WHAT YOU WILL DO: Switch "sidebar menu" to "navigation menu" in the rows from the line containing "The image size" through the end of the rows. Write out only those lines, with nothing else changed.

Records from a collection:
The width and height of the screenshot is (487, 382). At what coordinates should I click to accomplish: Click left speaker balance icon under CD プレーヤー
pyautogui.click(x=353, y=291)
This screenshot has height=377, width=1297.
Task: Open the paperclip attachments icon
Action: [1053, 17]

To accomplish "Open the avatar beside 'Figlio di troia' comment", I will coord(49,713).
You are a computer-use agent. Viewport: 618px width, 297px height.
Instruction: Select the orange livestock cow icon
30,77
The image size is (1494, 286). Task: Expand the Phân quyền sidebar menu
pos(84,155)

ANSWER TO THE PROBLEM:
The image size is (1494, 286). Task: Expand the Phân quyền navigation menu
pos(84,155)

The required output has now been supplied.